Solothurn

Erster Lauf-Wettkampf nach Lockdown: Ist die Aarerundi der Volkslauf der Zukunft?

In Solothurn fand am Donnerstag Abend der erste Wettkampf nach dem Lockdown für Laufbegeisterte statt.

Lang war die Strecke nicht. Vor dem Schulhaus Schützenmatt war der Start, dann ging es über die Brücke am rechten Aareufer bis zum Sportzentrum Zuchwil. Dort über die nächste Brücke an der Jurasüdfussseite entlang wieder zum Ausgangspunkt: 4,7 km. Hart und fordernd wurde das Ganze aufgrund des hohen Rhythmus und der Hitze. Aber: Häufiger Applaus und Anfeuerungsrufe von Badenden, Flanierenden und Velofahrern sowie die schöne Uferlandschaft spornten an.

Dennoch fühlte sich die traditionelle Aarerundi merkwürdig an. Mit dem gewohnten Volkslaufgefühl war das Rennen kaum verbunden. Corona war der Grund. Als eine der ersten Schweizer Laufveranstaltungen nach der Zwangspause, kam ein Schutzkonzept zur Anwendung. Der Start erfolgte gestaffelt. Alle zwei Minuten liess es sich unkompliziert loslegen, in Kleingruppen von höchstens zehn Läuferinnen und Läufern, alle mit Sicherheitsabstand voneinander entfernt, aufgereiht wie bei einem Formel-1-Rennen, ging’s in Intervallen los.

«Toll, dass es wieder Möglichkeiten gibt, sich zu messen»

Der Freude und der guten Stimmung tat dies kaum Abbruch. «Toll, dass es wieder Möglichkeiten gibt, sich zu messen», war immer wieder zu hören. Die Ambitionierten, wie Denis Eggenschwiler aus Subingen, fanden einen Anreiz: «Für mich ist die kurze Distanz ungewohnt.»

Plötzlich war es vorüber. Jetzt entspannten sich die Gesichtszüge. Die Freude, wieder einmal mit einer Startnummer unterwegs gewesen zu sein, zeigte sich in vielen Gesichtern. Und das Ungewohnte bot eine Vorahnung, wie Volksläufe aussehen könnten. Dazu gehörten auch: keine Garderobe, keine Rangverkündigung, wenig Möglichkeiten für den sozialen Austausch, dafür Bodenmarkierungen und Abstandsregeln.

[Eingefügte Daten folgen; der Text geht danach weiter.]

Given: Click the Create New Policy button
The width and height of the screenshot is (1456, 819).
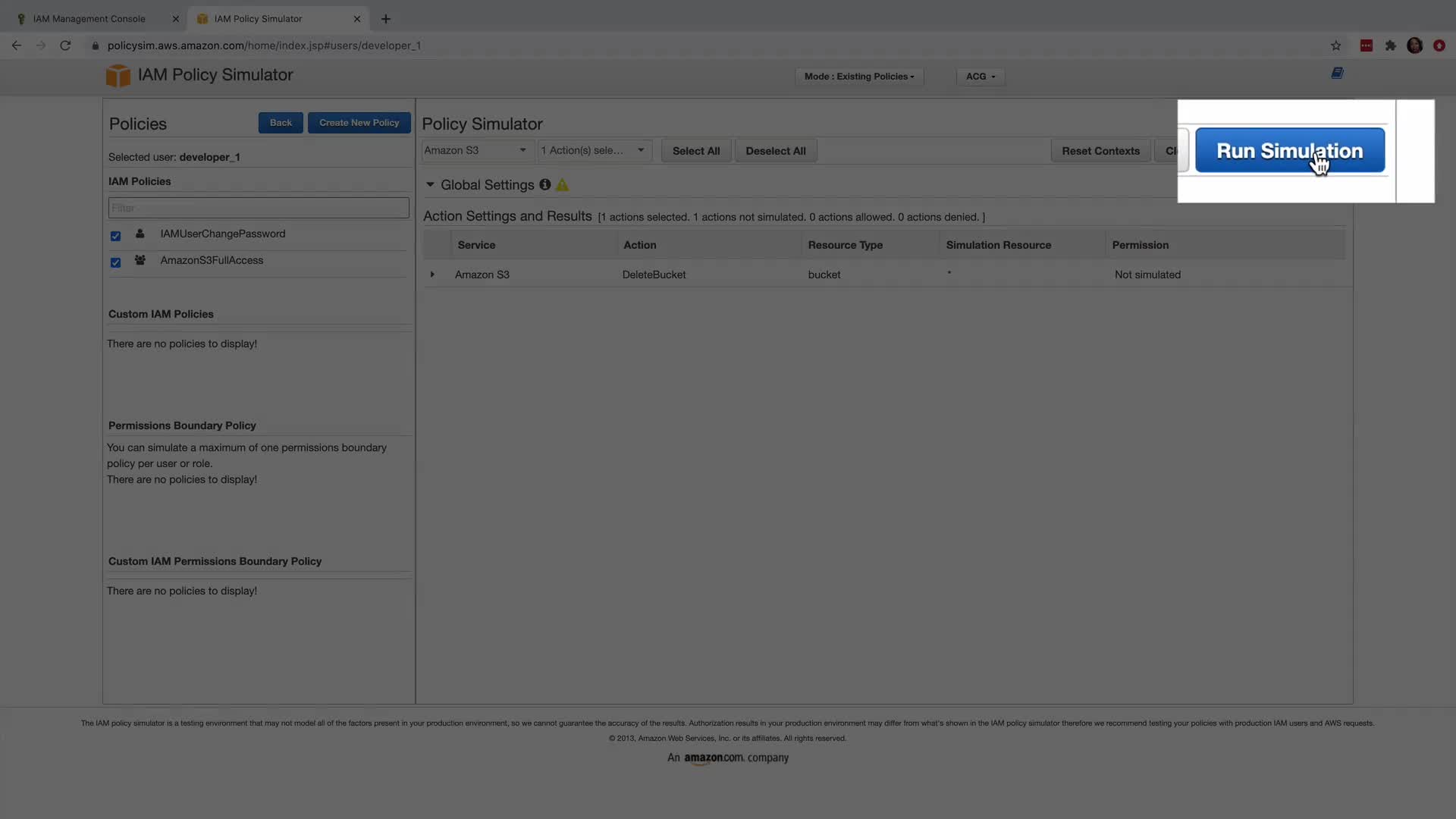Looking at the screenshot, I should coord(359,123).
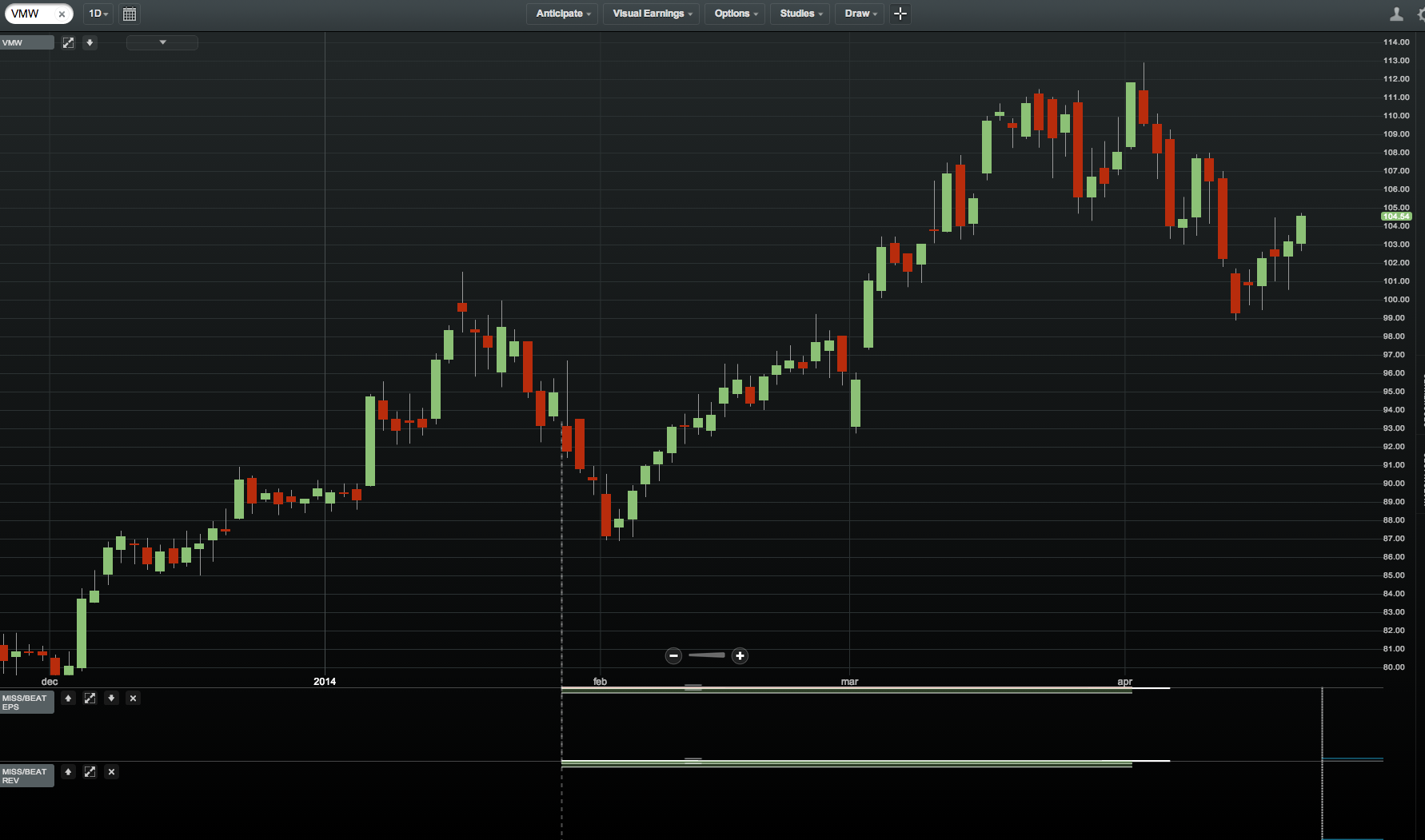1425x840 pixels.
Task: Move the MISS/BEAT EPS panel down
Action: click(111, 698)
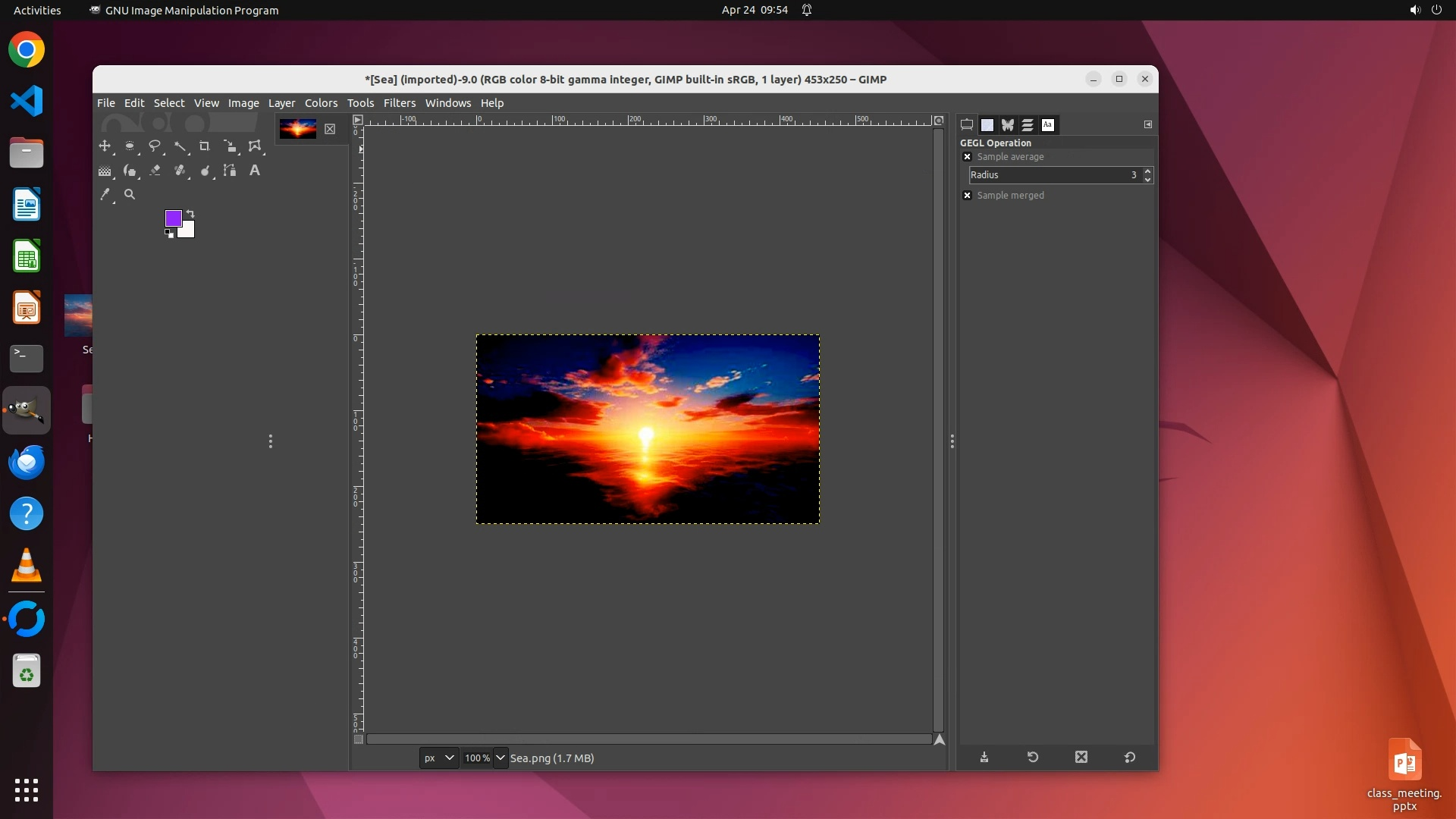Viewport: 1456px width, 819px height.
Task: Select the Text tool
Action: pos(255,171)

Weniger Nachfrage als erwartet

Rund 150 Läuferinnen und Läufer beteiligten sich an einer der ersten Schweizer Laufver­anstaltungen seit dem Corona- Ausbruch – weniger als erhofft. «Wir hätten uns etwas mehr Interesse erwünscht», sagte Organisator Boris Graber. Die Gründe sind verschieden: Der Termin mitten in den Sommerferien, die hohe Temperatur, ein Donnerstagabend sowie eine kurze Vorlaufzeit lieferten Hauptargumente.

Von wirtschaftlicher Rentabilität konnten die Organisatoren nicht reden. Das war aber auch nie der Antrieb gewesen. Es ging ihnen darum, den Läuferinnen und Läufern wieder das Gefühl des Wettkampfes und des sich Vergleichens zu ermöglichen. Die allseits strahlenden Gesichter illustrierten, dass dies geglückt ist.